◆ Instruction 1 ◆
Update the rows starting at the line that contains "You are a GUI" and ending at the last of the rows, replacing "mini program" with "applet" and leaving everything else unchanged. Omit the pictures from your answer.

◆ Text section ◆

-------

The second statement extended the frame into historical permanence: “Geography does not lie, and it is the final judge of any written treaty.” And then the civilizational register: “Every aggressor who came seeking domination, from Alexander and Genghis Khan to Trump, was ultimately absorbed by Iran’s civilization.” This is not bluster from a mid-ranking official testing a talking point — it is doctrinal language from the Leader’s senior adviser, delivered in the same 48-hour window as Mojtaba Khamenei’s 14-page Arafah Day message declaring that “nations and lands will no longer serve as shields for American bases.” The coordination is architectural, not coincidental.
“Papers and signatures are not guarantees. The objective guarantee for preserving any agreement is the Strait of Hormuz.”
Ali Akbar Velayati, Senior Adviser to Supreme Leader Mojtaba Khamenei, May 27, 2026

Why Does the Temporary-vs-Permanent Distinction Matter?
If Hormuz reopening remains a provisional term — a 60-day confidence measure that expires and can be renegotiated — Saudi Arabia’s fiscal hemorrhage is survivable. If Velayati’s framing holds and Hormuz governance becomes the structural guarantee of the deal itself, the kingdom faces a permanent reordering of the region’s energy architecture it had no voice in designing and cannot afford to accept.
The US-Iran memorandum of understanding under negotiation, as described by Axios on May 24, frames Hormuz governance in explicitly provisional terms: a 60-day window during which “the Strait of Hormuz would be open with no tolls and Iran would agree to clear the mines it deployed.” This is ceasefire language — a confidence-building measure with a built-in expiry date, designed to create breathing space for the harder negotiations on enrichment caps, frozen assets, and the Lebanon clause. Max Boot of the Council on Foreign Relations proposed an “open for open” formula — both sides simultaneously lift blockades — framing Hormuz reopening as a ceasefire variable, not a governance settlement.
Velayati’s statement obliterates that framework. By declaring Hormuz the “real guarantor” of any deal — not a provisional term within a deal, but the guarantee that the deal holds — he is positioning the strait as permanent architecture. This is not a negotiating demand that can be horse-traded against enrichment caps or asset releases; it is a statement about the conditions under which any agreement exists at all. The difference between “Iran will reopen Hormuz for 60 days as a confidence measure” and “Hormuz is the permanent guarantor of whatever we sign” is the difference between a fiscal squeeze Saudi Arabia can outlast and one it cannot.
Consider Foreign Minister Araghchi’s own language from April 17, when he declared Hormuz “completely open for the remaining period of ceasefire.” The conditional framing — “remaining period” — explicitly acknowledged that Hormuz governance was not settled. Six weeks later, the Leader’s senior adviser has landed on a formulation that removes the conditionality entirely. The trajectory from Araghchi’s “remaining period” to Velayati’s “real guarantor” is the trajectory from temporary to permanent — and nobody in Riyadh was consulted at any point along it.

-------

◆ Listed entries ◆
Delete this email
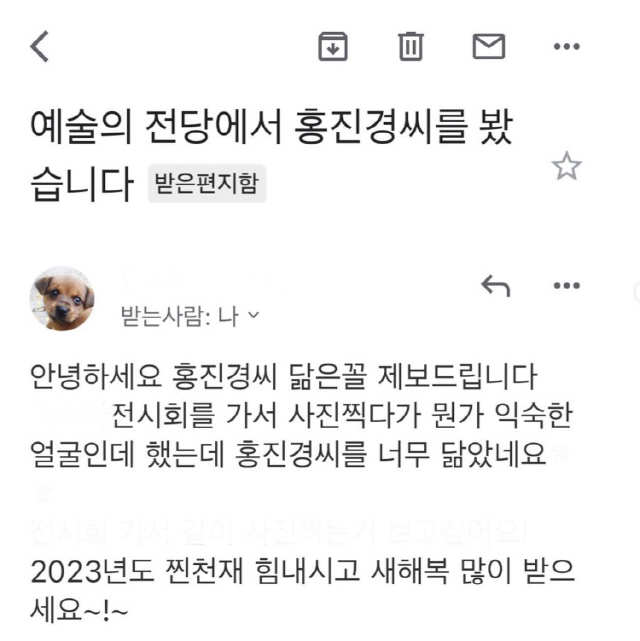This screenshot has width=640, height=641. (411, 46)
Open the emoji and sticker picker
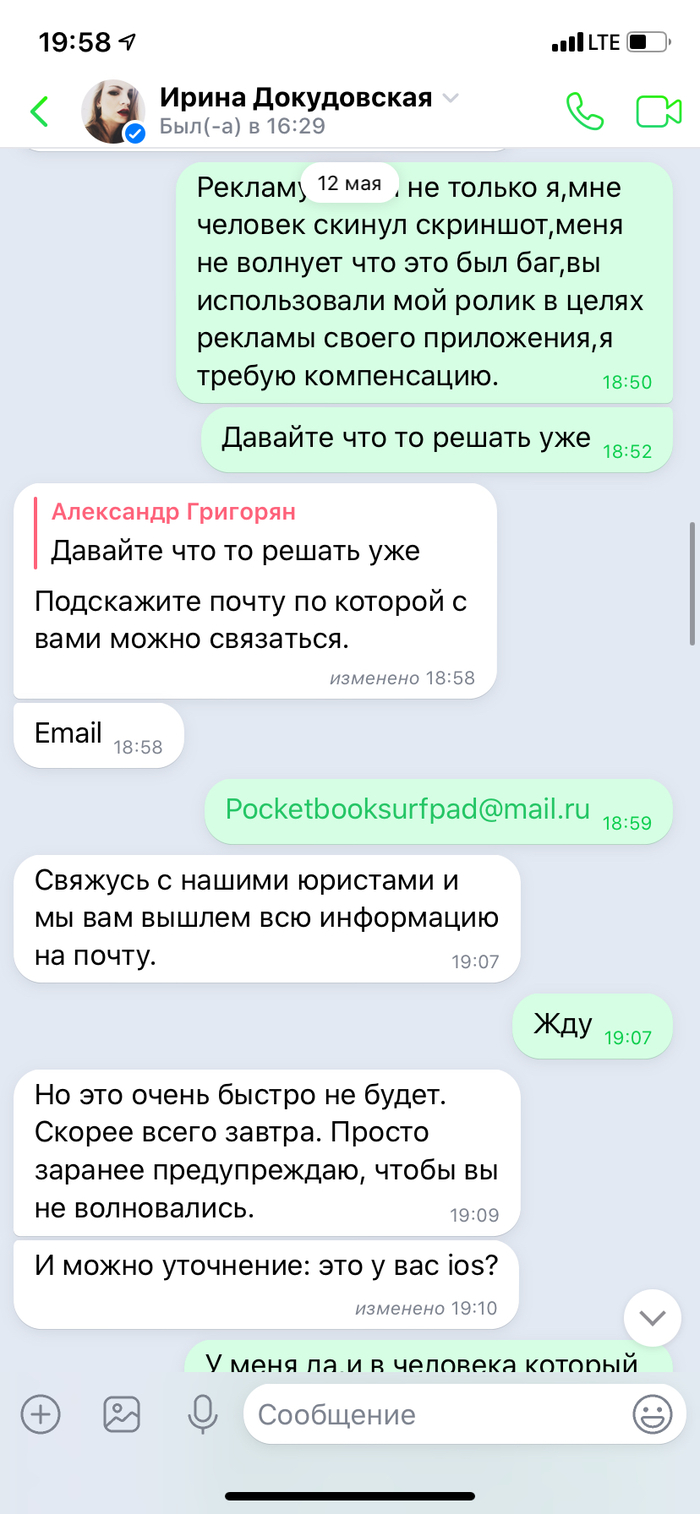The height and width of the screenshot is (1514, 700). 652,1414
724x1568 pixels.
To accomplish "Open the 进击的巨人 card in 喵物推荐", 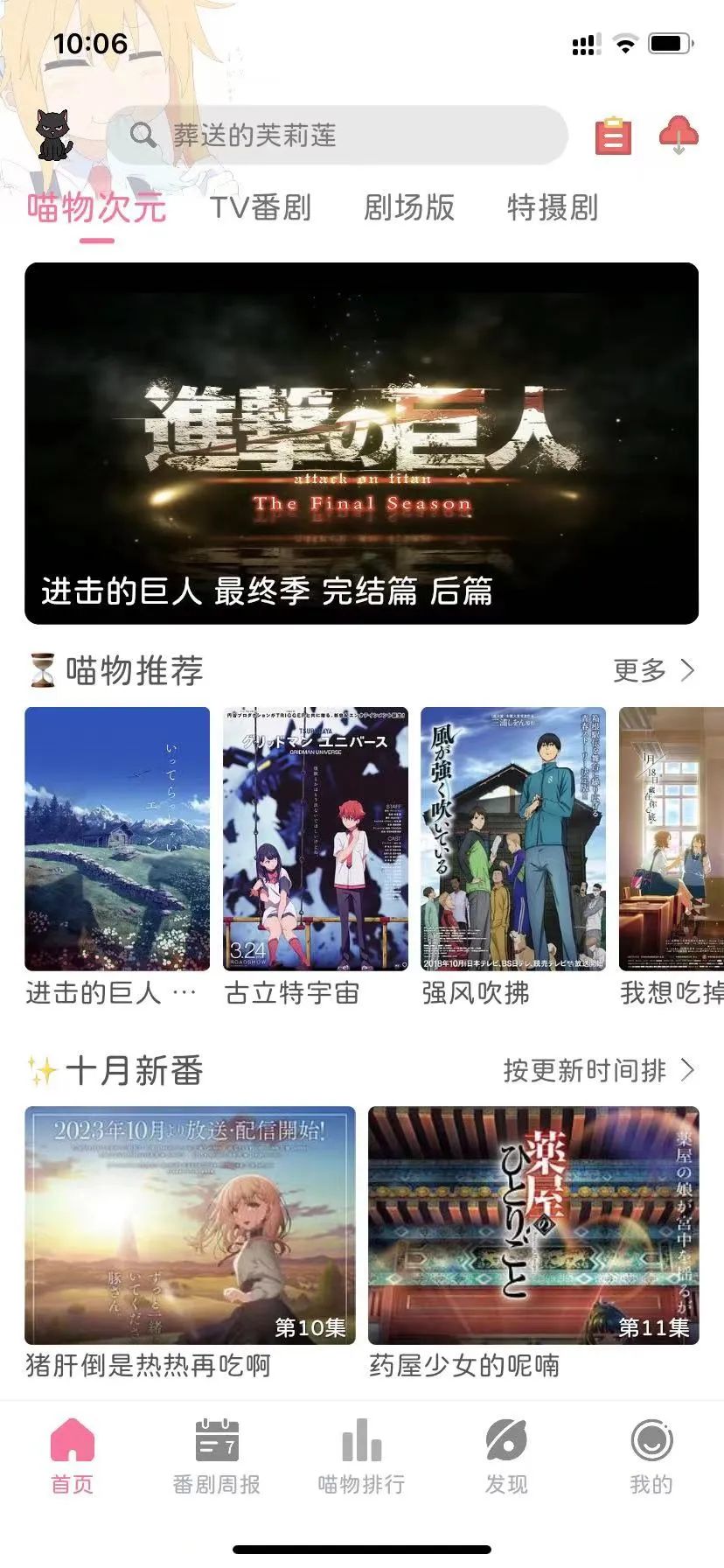I will click(x=117, y=838).
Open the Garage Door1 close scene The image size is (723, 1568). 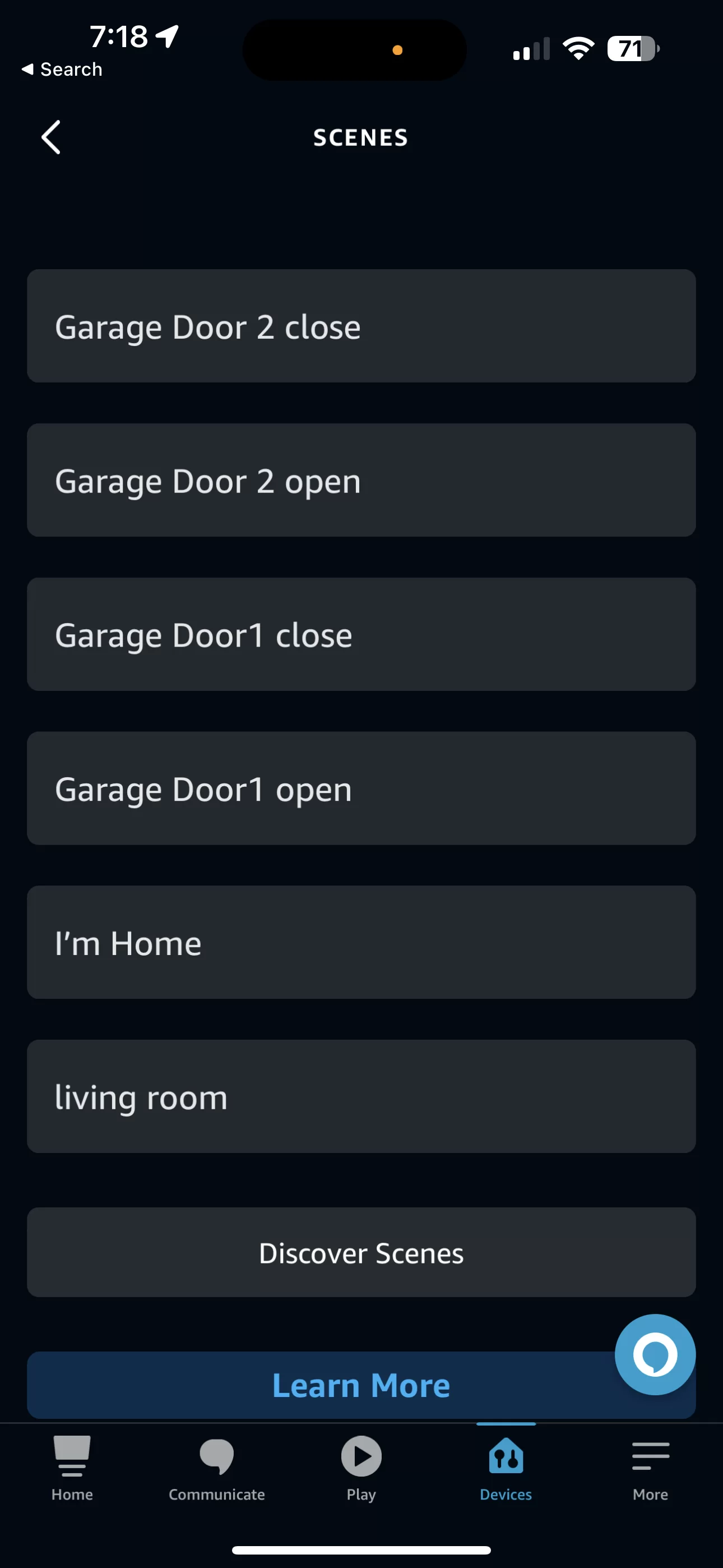pyautogui.click(x=362, y=634)
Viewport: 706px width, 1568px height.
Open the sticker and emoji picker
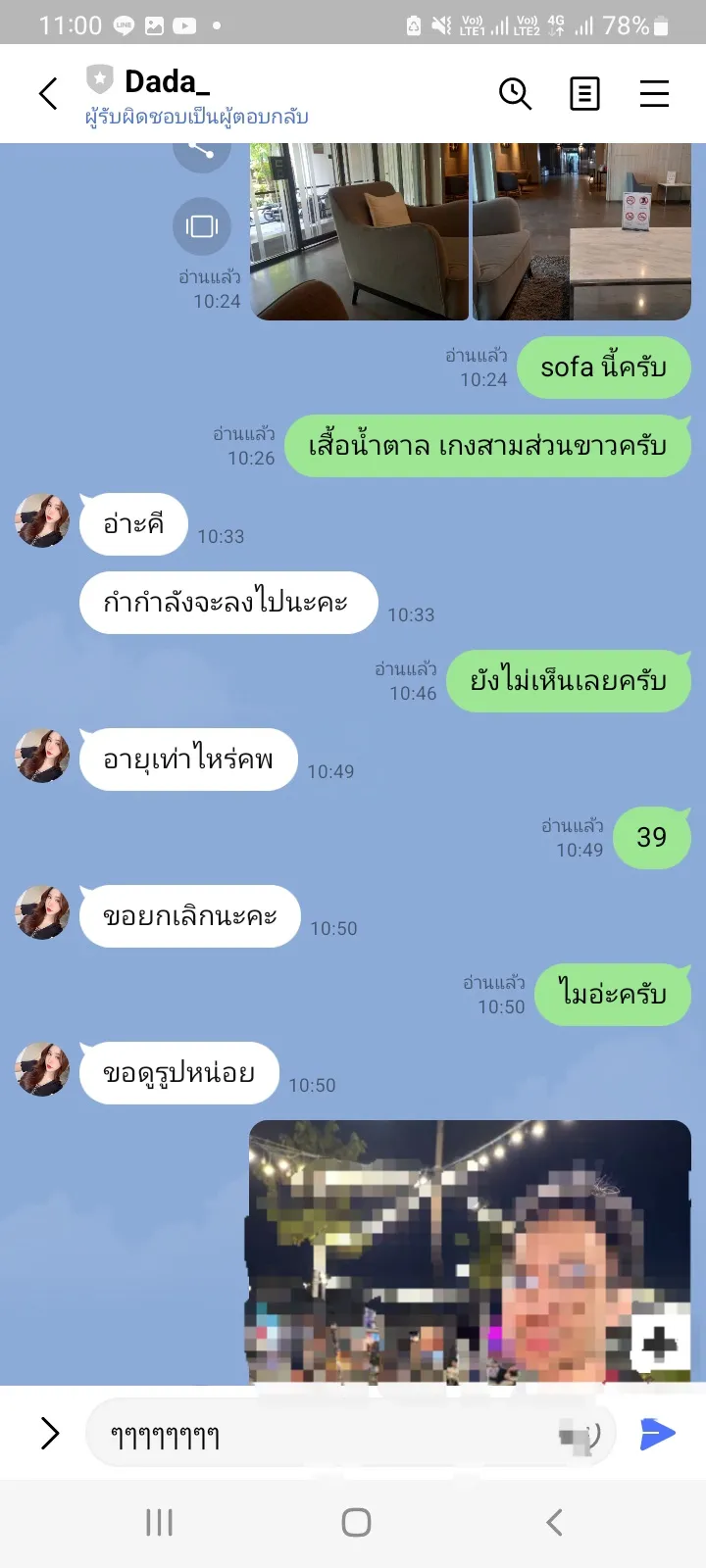click(581, 1436)
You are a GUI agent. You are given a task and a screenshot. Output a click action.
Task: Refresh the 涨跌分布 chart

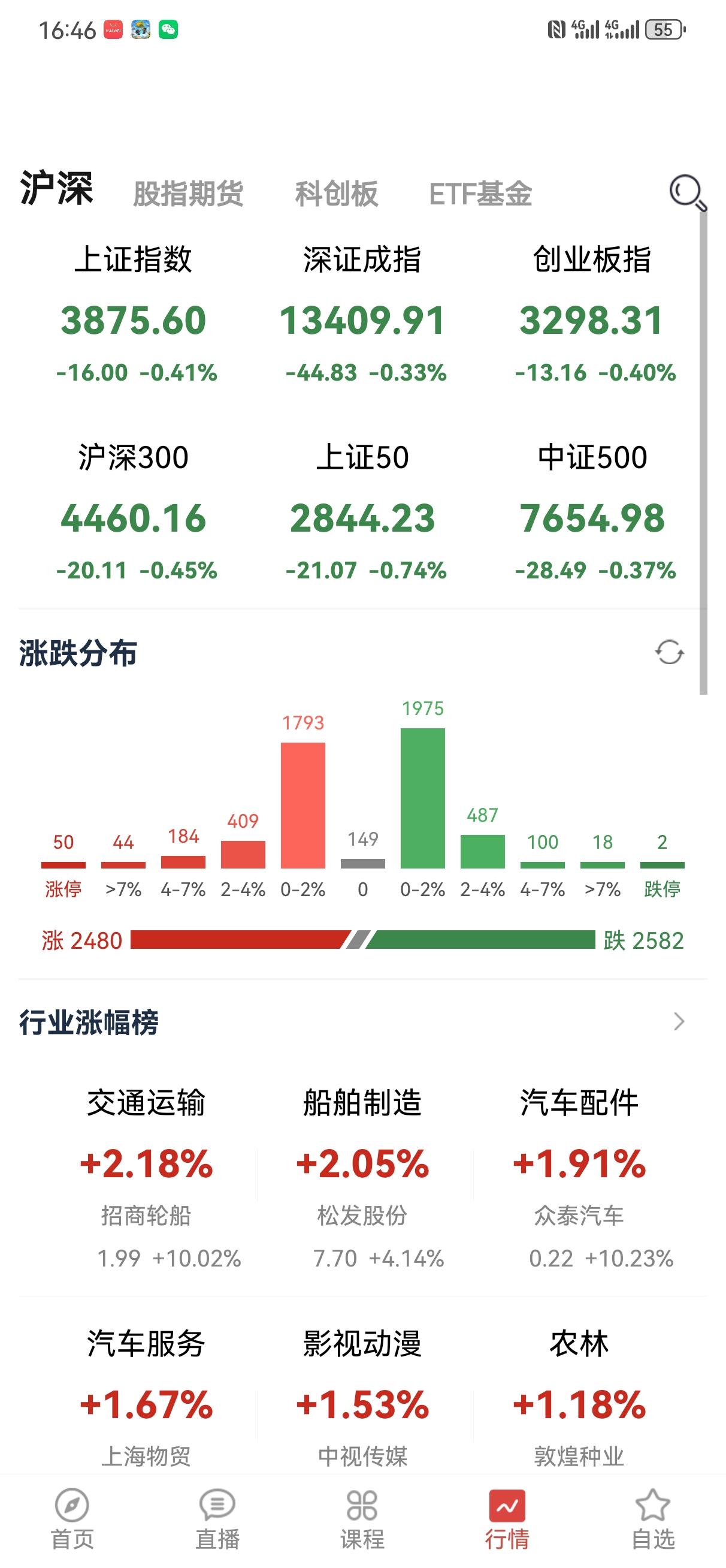(x=670, y=653)
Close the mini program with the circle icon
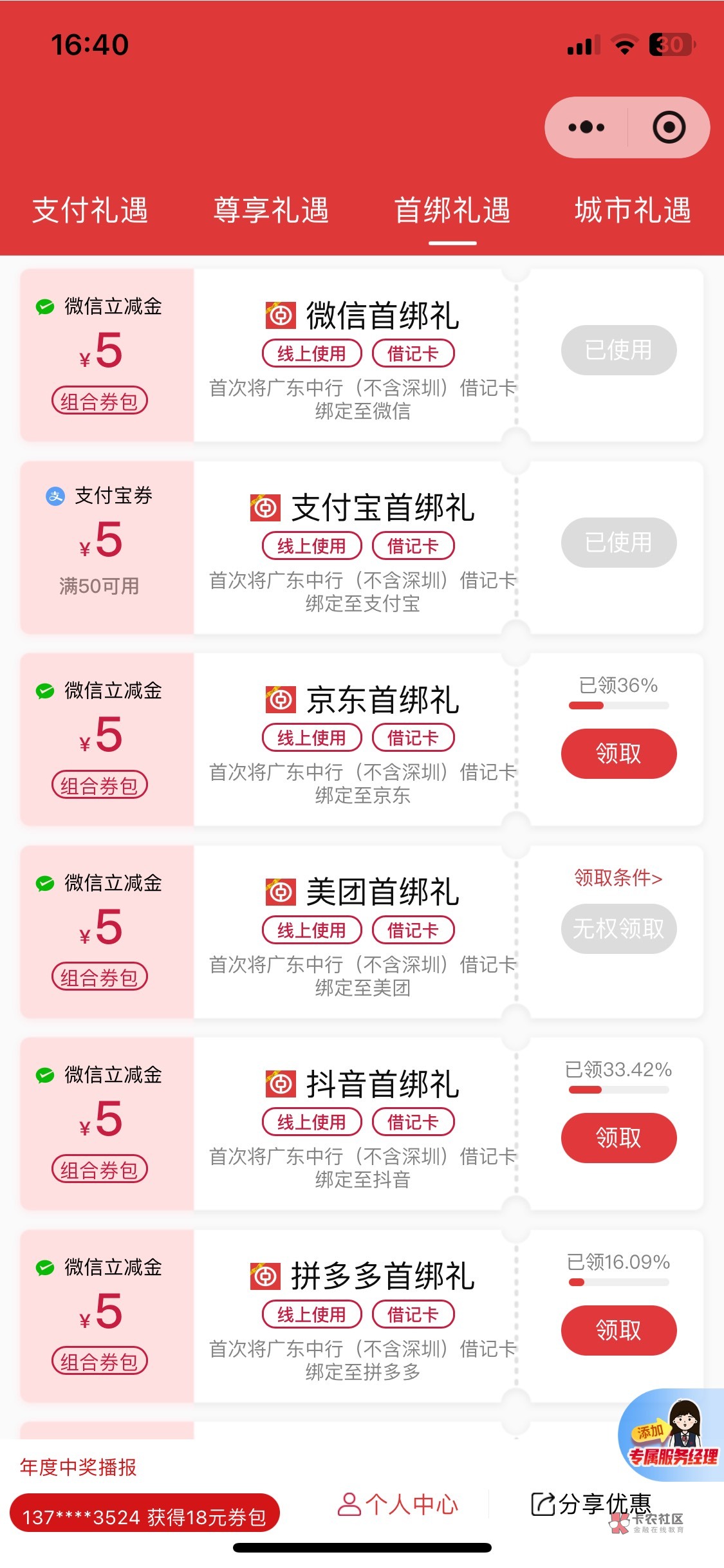Viewport: 724px width, 1568px height. (669, 127)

-------

◆ Instruction 2 ◆
From the passage on the Strait of Hormuz, write out the portion starting at "Ali Akbar Velayati, Senior" and ending at "afford to accept.", word for word.

◆ Result 1 ◆
You are a GUI agent. You are given a task and a screenshot. Output a click action.
Task: Refresh the 涨跌分布 chart

(x=670, y=653)
Close the applet with the circle icon
Viewport: 724px width, 1568px height. (669, 127)

◆ Result 2 ◆
Ali Akbar Velayati, Senior Adviser to Supreme Leader Mojtaba Khamenei, May 27, 2026

Why Does the Temporary-vs-Permanent Distinction Matter?
If Hormuz reopening remains a provisional term — a 60-day confidence measure that expires and can be renegotiated — Saudi Arabia’s fiscal hemorrhage is survivable. If Velayati’s framing holds and Hormuz governance becomes the structural guarantee of the deal itself, the kingdom faces a permanent reordering of the region’s energy architecture it had no voice in designing and cannot afford to accept.